## PROBLEM
I need an exact copy of the lines from the one containing "Task: Uncheck the Show List checkbox" through the end of the records, without any pictures.

## DATA LISTING

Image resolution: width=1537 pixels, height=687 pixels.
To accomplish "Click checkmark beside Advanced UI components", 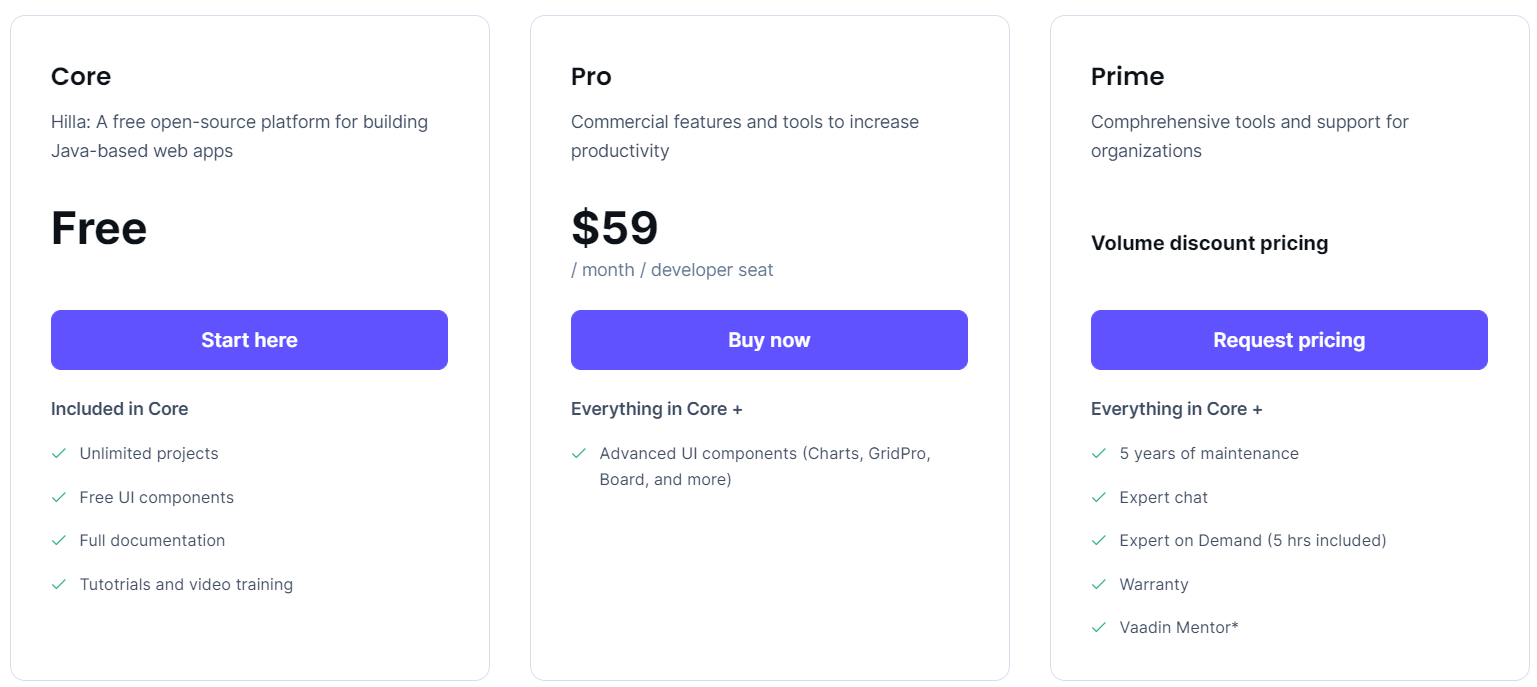I will (579, 454).
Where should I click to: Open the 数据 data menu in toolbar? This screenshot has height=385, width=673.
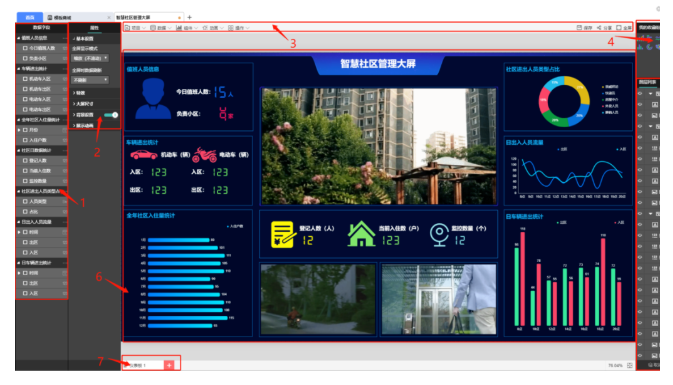pyautogui.click(x=161, y=27)
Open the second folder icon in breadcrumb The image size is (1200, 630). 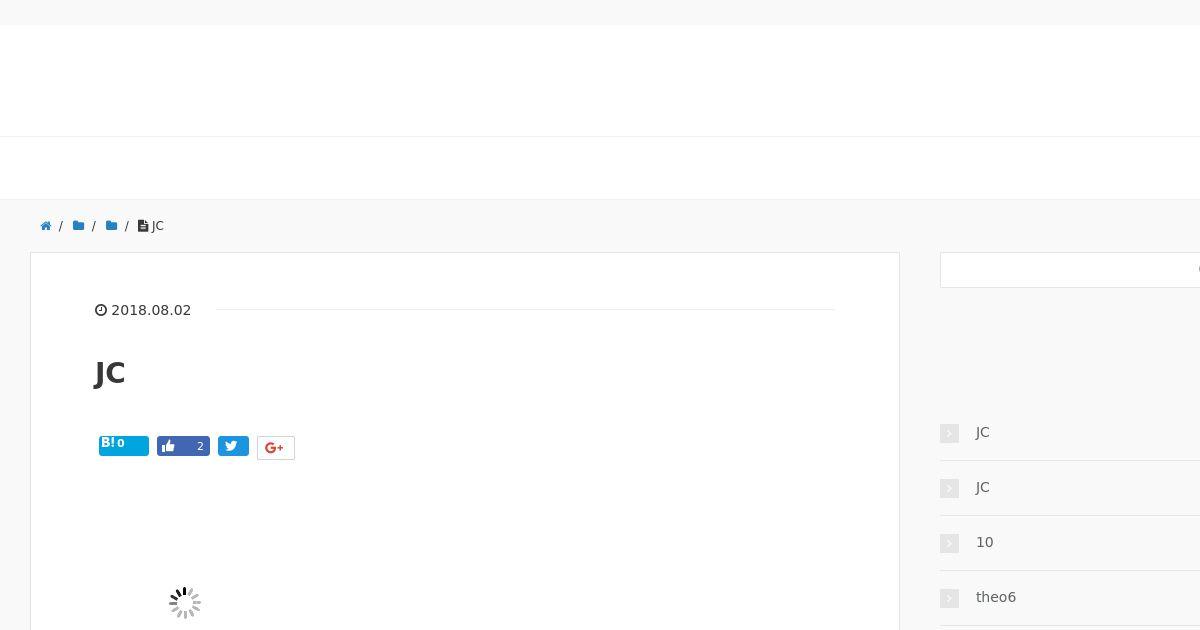[x=111, y=226]
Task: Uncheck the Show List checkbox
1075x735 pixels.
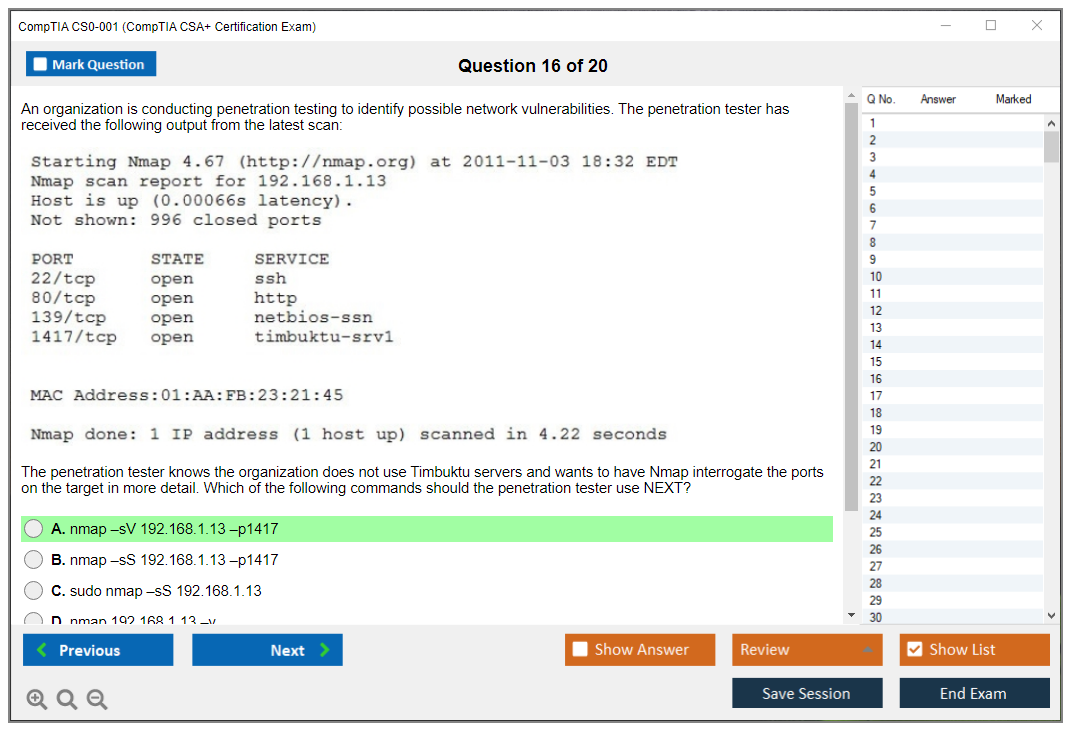Action: 914,650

## WRITTEN RESPONSE
Task: Uncheck the Show List checkbox
1075x735 pixels.
Action: 914,650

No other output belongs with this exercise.